Sure those programs were down, but it’s got to be pointed out because basically our sports teams are lining up underclassmen because we have to, against older and more physically developed players. It’s just how things go when you have 214 kids in the entire school.
Things have changed greatly for Chewelah schools. Having sat in some parent meetings about hiring coaches, I still see a great premium put on winning. This is a mistake because the deck is stacked against the Cougars before they even take the field. It’s essentially wondering why a school like Eastern Washington University is not in the FBS College Football Playoffs with the likes of the University of Washington.
From the Cougar football team, I got the sense that execution and character were more important than the scoreboard.
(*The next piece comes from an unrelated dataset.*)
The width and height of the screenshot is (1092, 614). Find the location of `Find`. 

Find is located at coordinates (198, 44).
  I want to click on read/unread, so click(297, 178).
They were introduced as a team every game. I never heard an argument on the sideline. When the score didn’t reflect a favorable outcome, starters didn’t become overcome with a sudden rash of injuries to come out of the game and I’m pretty sure Kaden Mackowiak could bring down a tree with a tackle instead of a chainsaw.
If (and when) Chewelah makes a move to the 2B ranks, you’ll see much more drastic changes on the scoreboard. This is because that classification is a much more natural fit for a small town like Chewelah. When the playing field is at least in the ballpark of fairness, a team like this year’s football squad will have a chance to shine much more brightly.
Thank you Cougar football players for ignoring the odds. Chewelah might be a small school, but there’s nothing small with what you guys did this season.